They dined on mince and slices of quince, which they ate with a runcible spoon; and hand in hand, on the edge of the sand, they danced by the light of the moon.” ~Edward Lear

My mother kept a small silver spoon in the back of her silverware drawer. I don’t remember that we ever used it, and I hardly paid attention until she died and we were cleaning out her apartment. There it was: That little spoon, which I now noted had the name “Anna” engraved on the handle. Now I know why she saved it, so I saved it too, for no other reason than Anna was the grandmother I never met. After admiring and running my fingers over the engraving, I tossed it in the back of my silverware drawer. Like mother, like daughter. I have no idea what the spoon was used for.
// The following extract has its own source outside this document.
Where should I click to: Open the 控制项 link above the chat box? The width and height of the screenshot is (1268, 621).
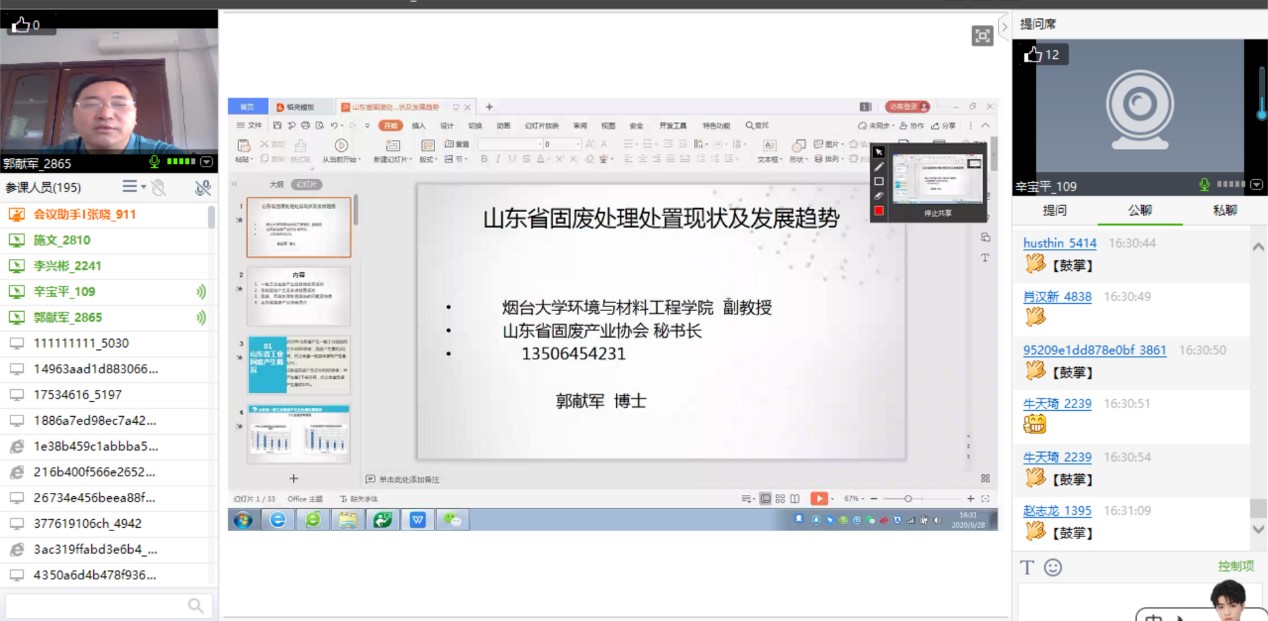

Although it is small, it is too big to be an old-fashioned salt spoon, so by my best guess, it is either for sugar or jelly. I don’t eat sugar, and HIS favorite jelly is grape and gets squirted out of a plastic bottle, so needless to say, it hasn’t been used. After falling asleep and regretfully missing last night’s rare blue moon, I got up early this morning to make deviled eggs for the family Easter dinner. I was rummaging through the kitchen drawers trying to find a spoon small enough to stuff the eggs. Some of you might think that because I am a Farm Woman who writes a weekly blog, I must make picture-perfect deviled eggs by using a time-honored family recipe, putting the stuffing in a plastic bag, snipping off a corner, and piping perfect dollops of egg yolk into the white. Wrong. I don’t use a recipe. I just add yolks, not too much mayonnaise, a bit of mustard, a dash of this and a splash of that until it tastes right. I make extra eggs just for the tasting, by the way. I once tried the plastic bag method and ended up not dolloping but squirting yolk all over the place. It was a hot mess. Now, I just needed a spoon that was not too small and not too big, and it was 6:00 a.m., which is not unusual for bunnies or church musicians on any given Easter morning, even an Easter morning that follows a blue moon and lands on April Fool’s Day. My fingers landed on Anna’s spoon. Perfect. It was a little tarnished, but so is Anna’s granddaughter, so I shrugged, rinsed it off, and finished the job in no time with only a little bit of a mess, which I licked off my fingers, because it was six in the morning and nobody was watching.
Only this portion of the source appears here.